The days before and after Christmas—Boxing Day in particular—begin with hordes of galloping customers running back and forth, pushing one another, pestering my co-workers and me with loud questions ranging from what time it is to where such and such store can be found to where the ATM, bank, movie theatre, food court, info booth, or lost grandson is. As the days wear on, they become zombie-like, meandering along the bright halls with glazed eyes, hypnotized, shuffling tired feet, carrying heavy bags crammed full with everything the mall has to offer.
“You should be happy,” my boss remarked once when I spent fifteen minutes trying to find a restroom where the toilets weren’t clogged. “If people didn’t spend so much this time of the year, the recession would be a lot worse.”
He was right of course—things would get ugly indeed if people held on too tightly to their money. But can a balance not be struck? After all, what’s the point of having time off if we’re to spend it getting up at 5 a.m. so we can be among the first in a Future Shop lineup?

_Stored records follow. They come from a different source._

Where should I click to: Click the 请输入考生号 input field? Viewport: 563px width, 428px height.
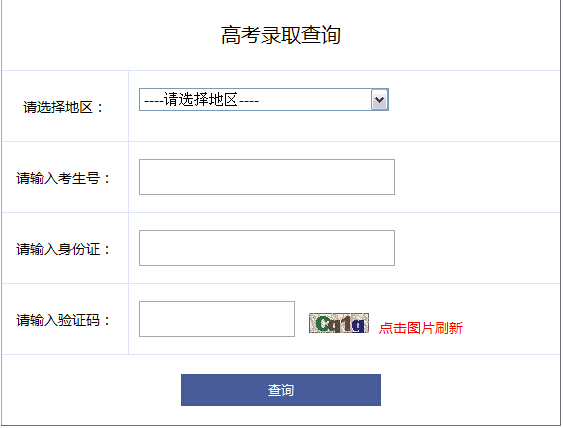(267, 177)
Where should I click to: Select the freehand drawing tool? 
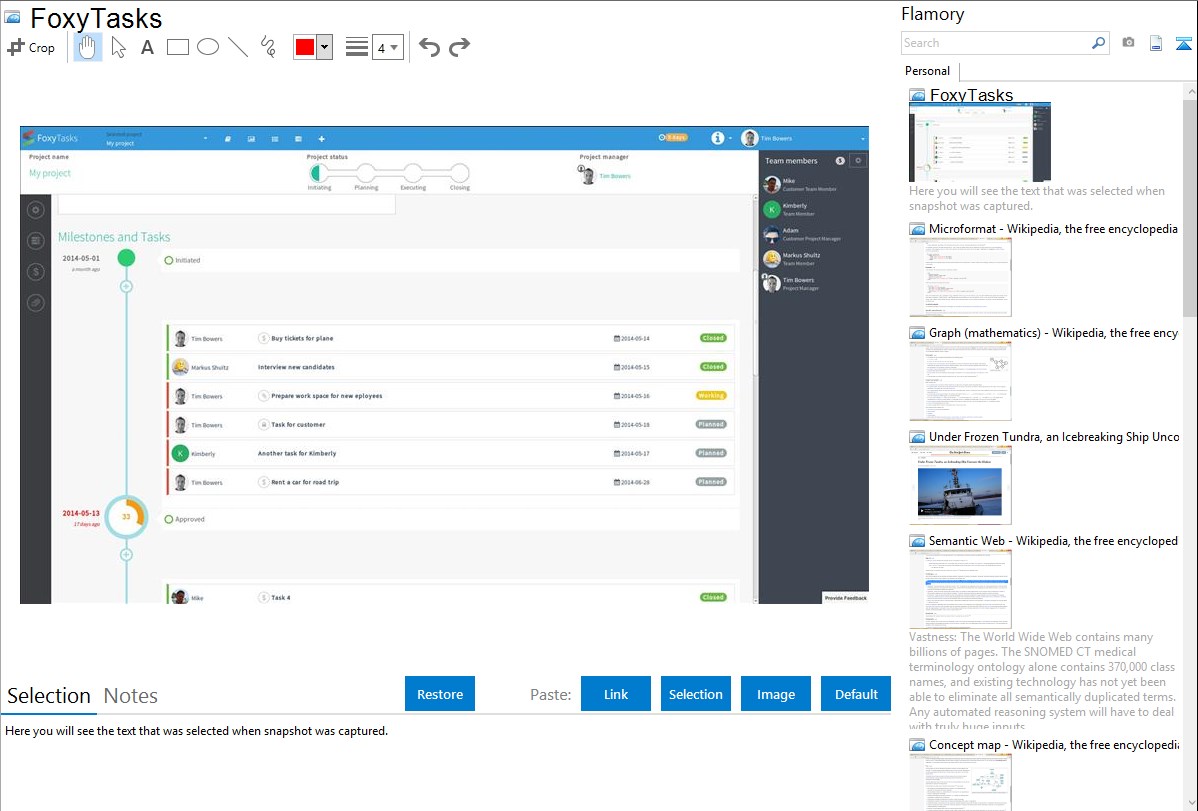pyautogui.click(x=267, y=47)
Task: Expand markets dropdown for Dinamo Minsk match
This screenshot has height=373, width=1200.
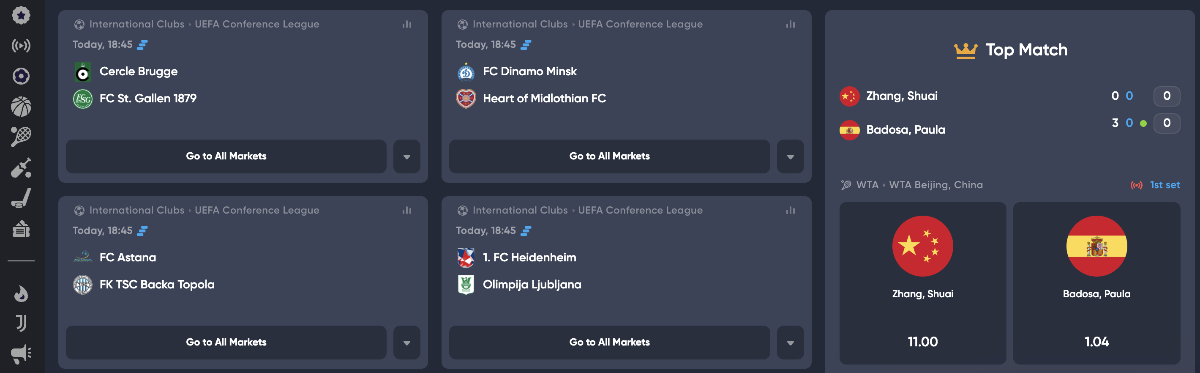Action: pyautogui.click(x=790, y=157)
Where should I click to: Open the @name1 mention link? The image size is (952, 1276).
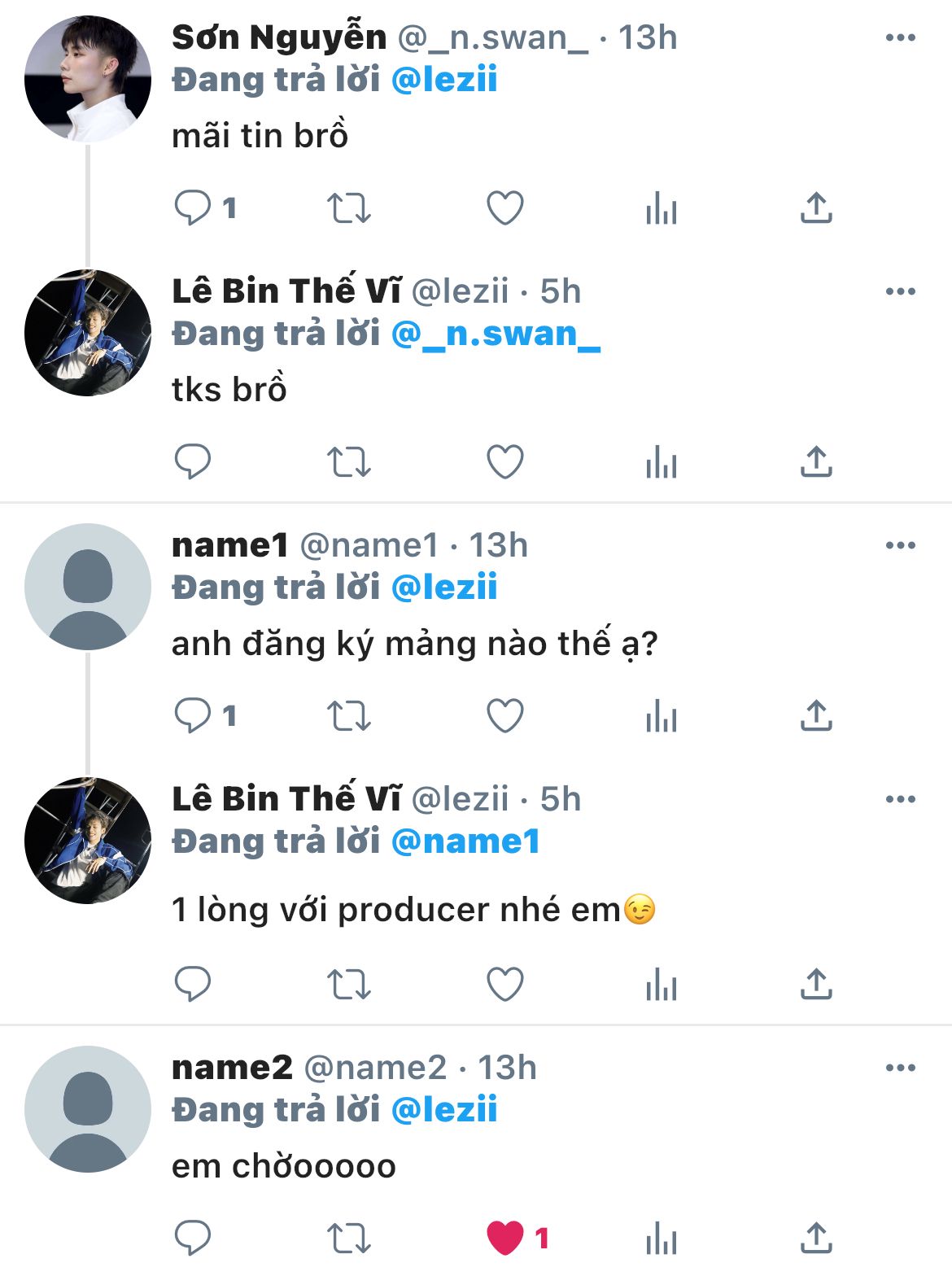[465, 841]
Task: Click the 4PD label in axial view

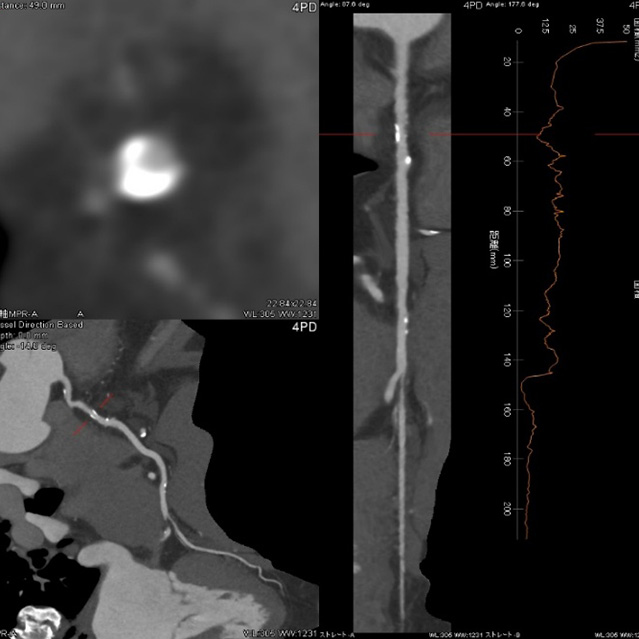Action: coord(302,8)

I have stood in line for hours myself. But I was trying to apply for permission to leave my home country permanently. My parents have stood in line for hours too. But they were lining up for food. I remember thinking, over six years ago when I learned my family and I would finally leave Cuba, that I’d never have to stand in long lineups again. Yet many people in Toronto choose to do it, not because they are hungry or because they need a visa, but because that sweet fifty-two-inch plasma is on sale.
Live and let live. That’s always been my motto. It shouldn’t bother me that most people choose to stand in line for hours when they could instead be travelling or having dinner with their family or catching up with friends or making love or playing in the snow. But it does, and much of this is because these people don’t even look happy while they’re doing it. And it makes me wonder whether we’re destined not to ever be happy with what we have, and to always crave for more, even when more is not truly necessary.
The most depressing part of it all was discovering that I am not immune to this sad epidemic. For example, I just found about something called the Sonos Multi-Room Music System. It allows you to listen to different songs in different rooms, with the music stored in your Mac or PC. Now if I could only find it on sale.